INFORMATION START
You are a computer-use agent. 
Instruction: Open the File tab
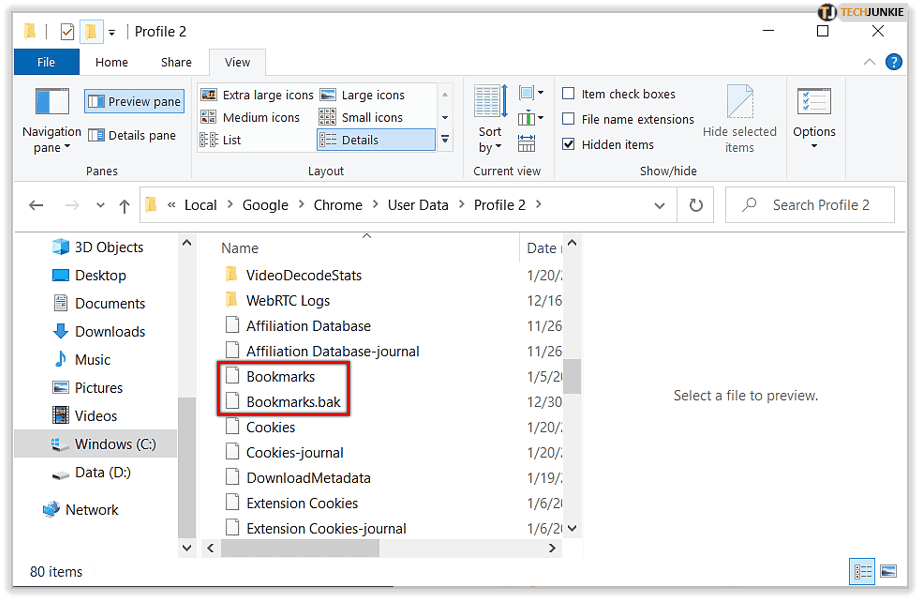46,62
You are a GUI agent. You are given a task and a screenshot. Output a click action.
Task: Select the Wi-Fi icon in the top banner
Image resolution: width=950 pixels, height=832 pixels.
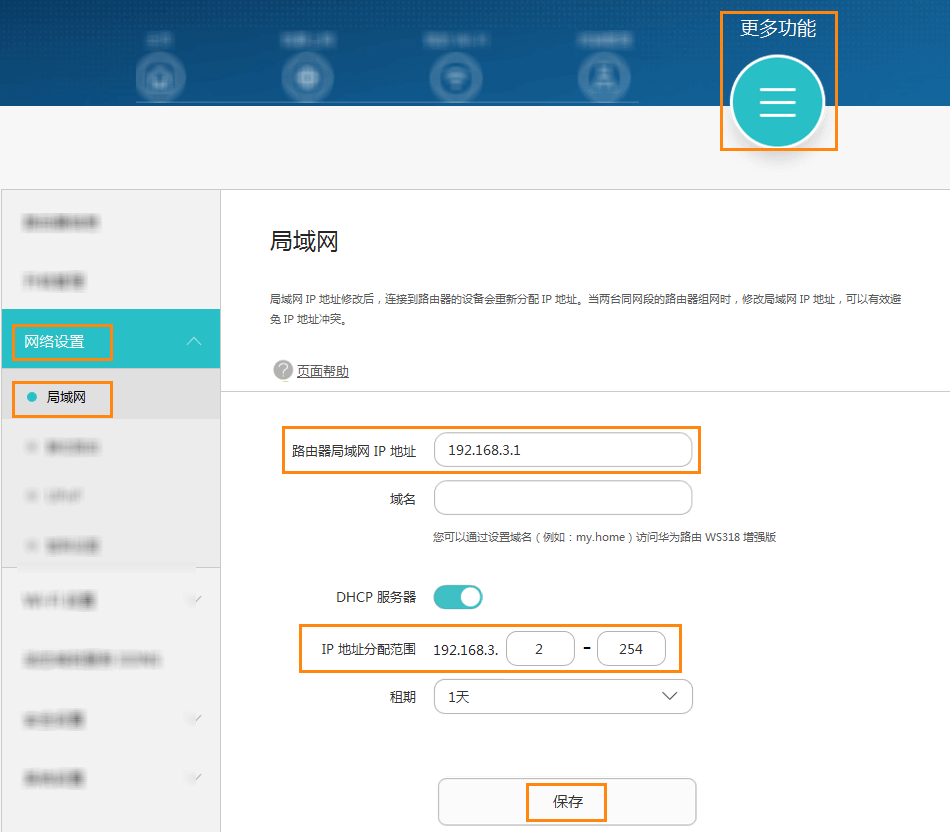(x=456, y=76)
INFORMATION END
INFORMATION START
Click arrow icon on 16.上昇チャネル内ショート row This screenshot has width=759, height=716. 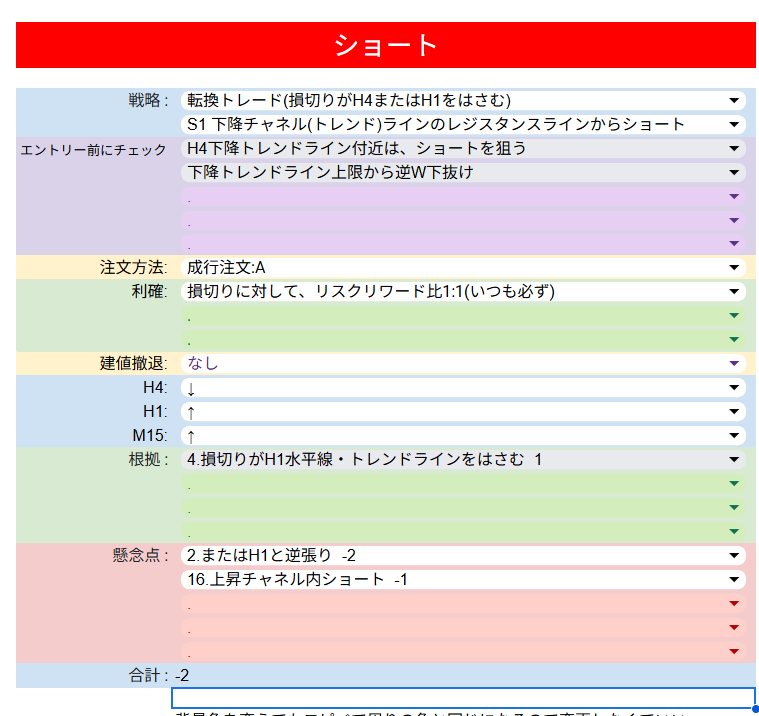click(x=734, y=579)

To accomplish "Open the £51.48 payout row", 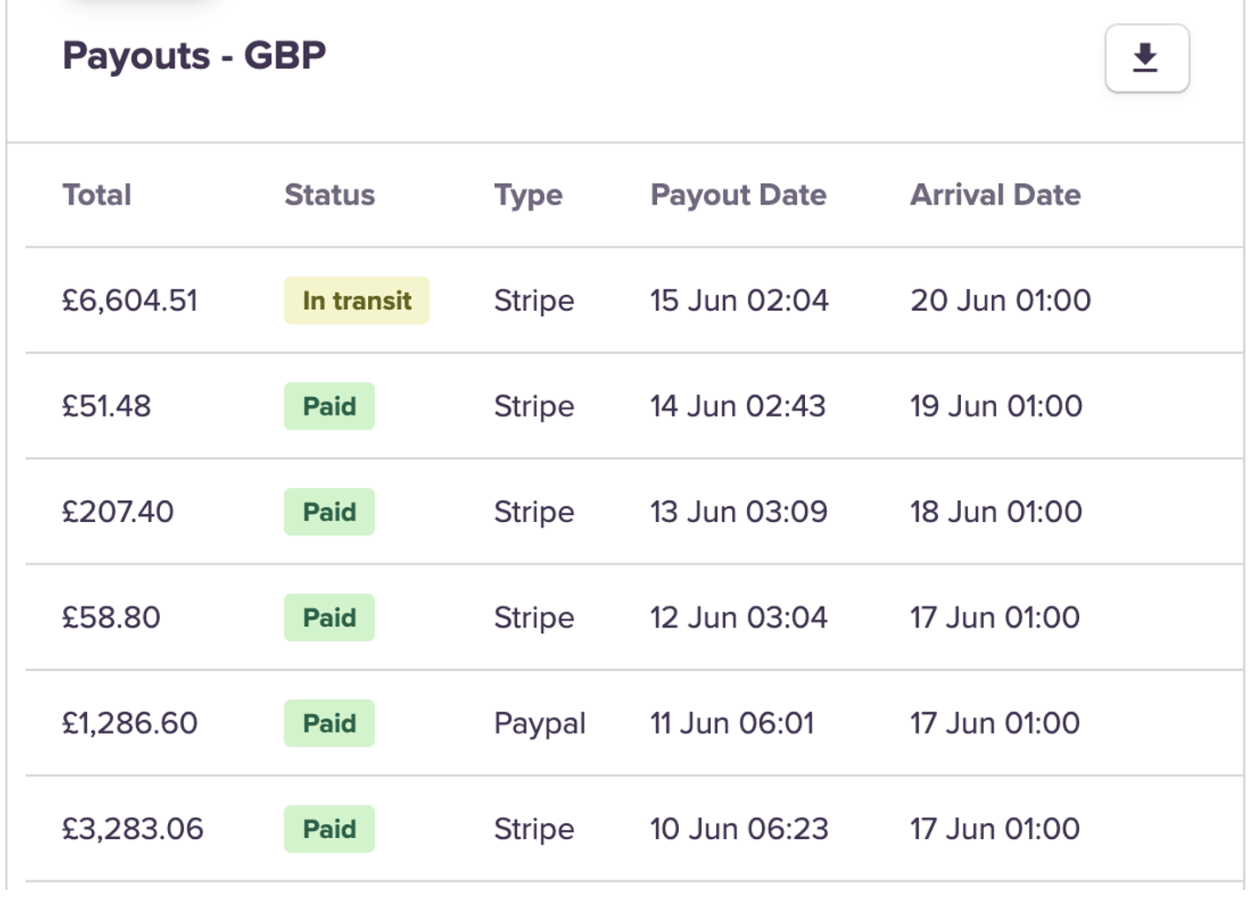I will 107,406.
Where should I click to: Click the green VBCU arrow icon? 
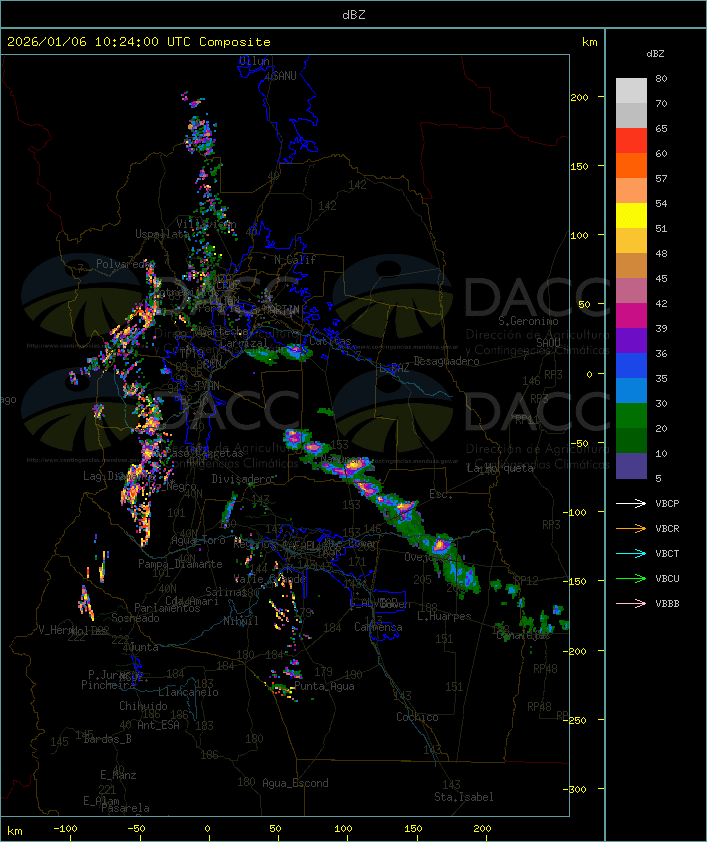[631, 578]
INFORMATION END
YOUR ASSIGNMENT:
Every line in the entries that contains the word "agent" should be counted, and the total stated alone.

REPLY:
2